Being a student-athlete provides a platform, "but you've got to use it correctly," Herm Edwards says

Taz and the Moose
November 01, 2018 - 10:00 am

USA Today Images

Herm Edwards is 64 years old, but he has no problem connecting with millennials – even the ones obsessed with social media.

“Well, it’s like anything else,” Edwards said on Taz & The Moose. “I think when you try to understand them – and I have young kids. I have a 13- and a 12-year old. They don’t have phones yet, but I understand what’s going on in the world. I tell (my players) this: Being a college athlete is a tremendous opportunity to have a platform, but you’ve got to use it correctly. When you tweet something out, it becomes your resume for the rest of your life – and that resume belongs to not only you, but to the university that you represent and your family’s last name.”

In other words, think before you hit publish.

“You got to be careful,” Edwards said. “You got to realize in life, you don’t want to be so much liked; you want to be respected. How do you do that? You do that by understanding there’s certain things that you just can’t do as a student-athlete. I don’t want to be in your mess. I don’t want to be in a press conference talking about ‘My bad.’ It’s not your bad; it’s my bad. I’m sitting there talking about your bad.”

All in all, Edwards has enjoyed his first season at Arizona State. The Sun Devils (4-4) have lost four games by one score and won two games by a field goal, including a Week 2 matchup against Michigan State, 16-13.

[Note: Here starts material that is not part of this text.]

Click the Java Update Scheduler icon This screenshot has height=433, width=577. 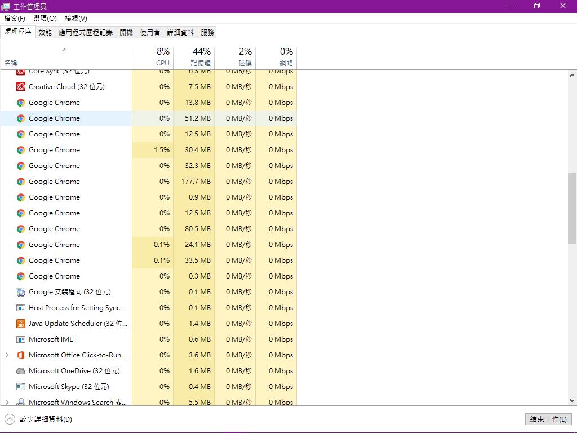[21, 324]
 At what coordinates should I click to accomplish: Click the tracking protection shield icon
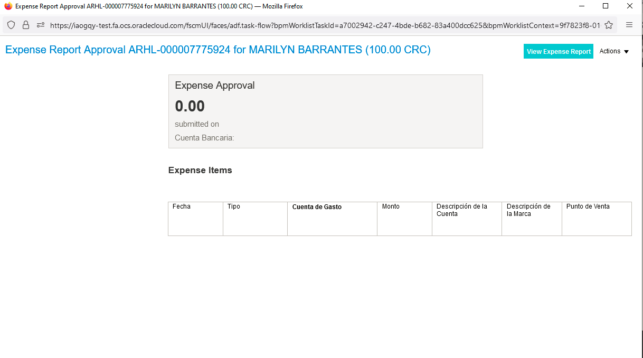[x=11, y=25]
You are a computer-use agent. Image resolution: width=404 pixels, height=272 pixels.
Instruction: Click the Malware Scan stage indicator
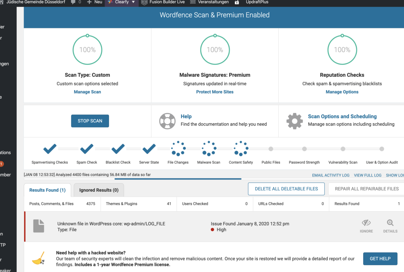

“We played a lot of tough football games,” Edwards said. “We’ve been very competitive in all these games, and we’re trying to build a program, there’s no doubt about it. It’s been fun.”

After a few months on the sidelines, Edwards has learned that coaching in college is a lot different than coaching in the NFL.

“This is why you see so many upsets in college football, in my opinion, now that I’ve been involved in it,” he said. “The emotions of young people, when you line up on Saturday, you really don’t know where they’re at. You think you know, but you don’t. You really don’t. There’s so much in a young man’s mind, and can you keep him focused week in and week out? That’s the key. That’s why you see all the upsets. You see things and you go, ‘How did that just happen?’ It’s a part of college football.”

Arizona State beat USC, 38-35, last weekend and will face No. 15 Utah (6-2) this Saturday. Kickoff is at 4 p.m. ET.